The United Nations Development Program (UNDP), the UN agency which is working to eradicate poverty and reduce inequalities through sustainable development in over 170 countries and territories globally says, the Correctional Services in the West African nation of Sierra Leone do not yet “have the capacity to ensure the safety and security of inmates, staff and society. Prison infrastructure is outdated; quarters are overcrowded, lack ventilation and clean sanitary facilities; and medical facilities are substandard, resulting in poor health conditions. In addition,inmates lack sufficient nutritious food and water.”
According to the UNDP, a two year project under its Effective and Inclusive Democratic Governance cluster is aimed at “…implementing its Strategic Plan to improve life in correctional facilities, in accordance with Sierra Leonean law and its international human rights obligations.
In its explanation for undertaking the project, the UNDP says, “All human beings have inalienable rights and these rights must not be compromised – even during the legal deprivation of liberty. Humane prison conditions are a prerequisite of fair criminal justice systems. All pretrial detainees have the right to be considered innocent until proven guilty,and the deprivation of liberty should be the only punishment of sentenced inmates.
Poor detention conditions can be detrimental to inmates’ rehabilitation and reintegration to society. They are also a violation of the United Nations(UN) Standard Minimum Rules for the Treatment of Prisoners.”
According to the World Prison Brief (WPB), a global data base of prisons systems, Sierra Leone’s prison population, as of November, 2017, was put at 4,179 inmates. Of this number,about 2,112 are in pre-trial detention (50.5%). 32 women remain in pre-trial detention.
The average female population rate, according to WPB, was at 66 in 2006, 79 in 2010 and jumped to its present level of 136 in 2017; female prison population rate per 100,000 of the national population.
The UNP project, under the Sustainable Development Goals (SDG) guides its support for the promotion of the rule of law and ensuring that there is equal access to justice for all and transparency in the country’s judicial system “…actively seeks to reduce the pretrial and remand population in Sierra Leone..”
The United Nations says that it is a violation of its Standard Minimum Rules for the Treatment of Prisoners when detainees are held in poor conditions which contribute to their rehabilitation and re-integration into society.
“All human beings have inalienable rights and these rights must not be compromised – even during the legal deprivation of liberty. Humane prison conditions are a prerequisite of fair criminal justice systems. All pretrial detainees have the right to be considered innocent until proven guilty,and the deprivation of liberty should be the only punishment of sentenced inmates,” the UNDP says.
Human rights audits were held in 3 Correctional facilities in the West African country and 19 personnel including regional heads training on the UN Standard Minimum Rules for the Treatment of Prisoners. Sierra Leone has 4 regional Correctional Services Branches.
In a statement on its website the Director of Sierra Leone Correction Service Superintendent Sanpha Bilo Kamara writes that, “…we will live to execute correctional services; keep offenders[inmates] off the criminal human traffic and then transform them to form part of a health national human resource where they[inmates] will ride and travel towards economic growth leading to national development…”
But prison reforms which were advanced since 2010 continue to lag in full implementation. The country’s prison system is plagued by inadequate transportation, poorly prepared meals and living quarters, congestion, inadequate health care, poorly trained and underpaid prison staff, and often long pre-trial detention for detainees.Conditions fall below international standards.
The $1.5 million dollars projected which is supported with donor funds from the US Government ends in December, 2018.
....
* Exercise tasks:
(A) In the text on Sierra Leone's prisons, give the part between "According to the UNDP, a" and "of sentenced inmates.", inclusive, again, swapping "UNDP" for "United Nations Development Program".
(B) What reasons does the UNDP give in the text on Sierra Leone's prisons for undertaking its project? Answer in one to three sentences.

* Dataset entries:
....
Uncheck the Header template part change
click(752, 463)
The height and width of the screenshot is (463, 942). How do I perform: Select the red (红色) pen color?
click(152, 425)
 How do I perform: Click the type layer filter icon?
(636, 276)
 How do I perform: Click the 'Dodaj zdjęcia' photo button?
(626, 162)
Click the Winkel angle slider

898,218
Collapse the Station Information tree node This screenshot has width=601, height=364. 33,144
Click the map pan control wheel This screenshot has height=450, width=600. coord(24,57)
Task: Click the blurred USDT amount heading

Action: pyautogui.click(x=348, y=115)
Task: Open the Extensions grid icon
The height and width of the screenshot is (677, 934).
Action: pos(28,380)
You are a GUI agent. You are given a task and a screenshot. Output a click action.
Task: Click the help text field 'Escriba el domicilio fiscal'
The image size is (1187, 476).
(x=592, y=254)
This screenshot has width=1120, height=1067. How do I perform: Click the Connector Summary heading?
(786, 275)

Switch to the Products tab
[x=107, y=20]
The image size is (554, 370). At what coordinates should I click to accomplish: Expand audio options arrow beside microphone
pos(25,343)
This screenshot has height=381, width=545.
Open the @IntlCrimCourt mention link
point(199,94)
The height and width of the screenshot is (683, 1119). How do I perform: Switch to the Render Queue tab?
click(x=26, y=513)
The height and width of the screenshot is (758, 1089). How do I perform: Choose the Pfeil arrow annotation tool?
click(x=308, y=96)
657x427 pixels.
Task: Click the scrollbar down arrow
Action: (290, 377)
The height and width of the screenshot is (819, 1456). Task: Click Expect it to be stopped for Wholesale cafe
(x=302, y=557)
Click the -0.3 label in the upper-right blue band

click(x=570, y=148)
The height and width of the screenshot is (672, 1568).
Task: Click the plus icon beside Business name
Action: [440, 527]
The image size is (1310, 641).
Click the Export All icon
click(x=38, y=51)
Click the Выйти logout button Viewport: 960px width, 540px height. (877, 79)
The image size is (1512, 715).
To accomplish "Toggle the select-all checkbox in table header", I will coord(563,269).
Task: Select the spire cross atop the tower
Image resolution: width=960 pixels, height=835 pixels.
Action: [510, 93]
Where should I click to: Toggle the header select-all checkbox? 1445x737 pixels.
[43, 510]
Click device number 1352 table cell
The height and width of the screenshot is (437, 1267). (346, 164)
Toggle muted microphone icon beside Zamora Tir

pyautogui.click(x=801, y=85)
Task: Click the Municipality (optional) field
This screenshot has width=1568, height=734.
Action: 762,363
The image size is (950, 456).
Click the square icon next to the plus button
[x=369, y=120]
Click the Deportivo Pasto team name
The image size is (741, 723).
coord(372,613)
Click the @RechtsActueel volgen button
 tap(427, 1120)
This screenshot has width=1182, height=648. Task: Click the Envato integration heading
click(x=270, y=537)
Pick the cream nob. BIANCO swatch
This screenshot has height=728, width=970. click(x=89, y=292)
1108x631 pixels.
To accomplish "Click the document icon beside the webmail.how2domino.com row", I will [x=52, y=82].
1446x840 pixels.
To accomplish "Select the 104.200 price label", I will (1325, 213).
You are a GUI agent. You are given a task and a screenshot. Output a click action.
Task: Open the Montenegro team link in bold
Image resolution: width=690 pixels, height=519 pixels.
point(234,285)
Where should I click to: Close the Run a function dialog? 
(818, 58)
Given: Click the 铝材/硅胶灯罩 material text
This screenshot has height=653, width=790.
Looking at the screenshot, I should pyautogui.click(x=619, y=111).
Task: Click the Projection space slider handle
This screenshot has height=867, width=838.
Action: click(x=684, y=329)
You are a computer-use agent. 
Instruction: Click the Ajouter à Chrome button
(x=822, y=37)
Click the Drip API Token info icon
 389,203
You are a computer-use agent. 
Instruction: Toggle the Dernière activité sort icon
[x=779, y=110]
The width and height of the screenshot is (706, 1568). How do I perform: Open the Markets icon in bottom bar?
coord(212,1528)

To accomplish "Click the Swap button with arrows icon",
....
* Responses for each task:
(A)
According to the United Nations Development Program, a two year project under its Effective and Inclusive Democratic Governance cluster is aimed at “…implementing its Strategic Plan to improve life in correctional facilities, in accordance with Sierra Leonean law and its international human rights obligations.
In its explanation for undertaking the project, the United Nations Development Program says, “All human beings have inalienable rights and these rights must not be compromised – even during the legal deprivation of liberty. Humane prison conditions are a prerequisite of fair criminal justice systems. All pretrial detainees have the right to be considered innocent until proven guilty,and the deprivation of liberty should be the only punishment of sentenced inmates.

(B) The UNDP says all human beings have inalienable rights that must not be compromised even during the legal deprivation of liberty, and humane prison conditions are a prerequisite of fair criminal justice systems. Pretrial detainees have the right to be considered innocent until proven guilty, and deprivation of liberty should be the only punishment of sentenced inmates. Poor detention conditions can harm inmates' rehabilitation and reintegration and violate the UN Standard Minimum Rules for the Treatment of Prisoners.